Am 2018-04-05 16:00, schrieb Josef via Unbound-users:
Hi list
What I experience is that dns queries to domains i never queried before (thus making sure the query i not cached) is "slow" on on unbound. A query to such a domain can easily take some hundreds milliseconds, whereas on the Firewall resolver, the same querry is rarely higher than 100 ms. A second querry is alway very fast (0-1 ms), which is no surprise. When I run the provided warmup script from the package (also available here: https://github.com/breadwallet/unbound/blob/master/contrib/warmup.sh) this takes about 25 - 35 seconds when run for the first time. # time /root/bin/warmup.sh ... real 0m28.128s Is this normal? What are your experiences? What could be the reason for the diverging query times on the firewall resolver and unbound?

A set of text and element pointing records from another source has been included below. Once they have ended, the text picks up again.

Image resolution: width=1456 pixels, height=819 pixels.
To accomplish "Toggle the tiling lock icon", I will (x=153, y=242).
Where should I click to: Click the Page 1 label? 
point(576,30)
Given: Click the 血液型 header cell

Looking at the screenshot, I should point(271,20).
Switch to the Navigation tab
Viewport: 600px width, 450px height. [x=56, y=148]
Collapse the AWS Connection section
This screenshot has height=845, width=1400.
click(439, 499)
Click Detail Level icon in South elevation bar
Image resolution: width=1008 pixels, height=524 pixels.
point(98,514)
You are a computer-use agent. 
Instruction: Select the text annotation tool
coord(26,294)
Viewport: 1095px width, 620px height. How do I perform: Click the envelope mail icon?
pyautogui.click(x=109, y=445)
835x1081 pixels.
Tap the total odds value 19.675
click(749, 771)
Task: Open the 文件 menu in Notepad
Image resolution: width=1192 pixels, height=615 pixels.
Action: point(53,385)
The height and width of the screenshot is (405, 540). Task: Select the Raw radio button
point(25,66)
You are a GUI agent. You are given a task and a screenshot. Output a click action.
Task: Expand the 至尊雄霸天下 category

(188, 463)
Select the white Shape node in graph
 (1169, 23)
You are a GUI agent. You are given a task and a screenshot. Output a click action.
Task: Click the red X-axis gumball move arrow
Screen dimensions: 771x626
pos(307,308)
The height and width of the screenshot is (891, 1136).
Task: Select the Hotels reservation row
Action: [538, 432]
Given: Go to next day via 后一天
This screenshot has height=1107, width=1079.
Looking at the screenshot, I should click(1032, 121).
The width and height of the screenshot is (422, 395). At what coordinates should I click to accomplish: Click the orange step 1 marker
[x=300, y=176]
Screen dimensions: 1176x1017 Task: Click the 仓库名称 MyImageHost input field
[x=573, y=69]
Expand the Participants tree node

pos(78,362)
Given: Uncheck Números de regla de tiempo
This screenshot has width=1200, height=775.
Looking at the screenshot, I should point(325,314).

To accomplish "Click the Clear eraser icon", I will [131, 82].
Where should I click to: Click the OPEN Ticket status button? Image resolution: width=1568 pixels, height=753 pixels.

What I did not take into account was the following: when quering for example en.wikipedia.org there is a query for the root server, for the top level domain, for the domain, and the subdomain. Using dig +trace helped me figuring out that the top level domain query takes usually the most time, some hundred ms. However, this is only the case when first quering this top level domain. This means the dns speed should increase over time because the top level domains are already in cache - which is exactly what I am experiencing.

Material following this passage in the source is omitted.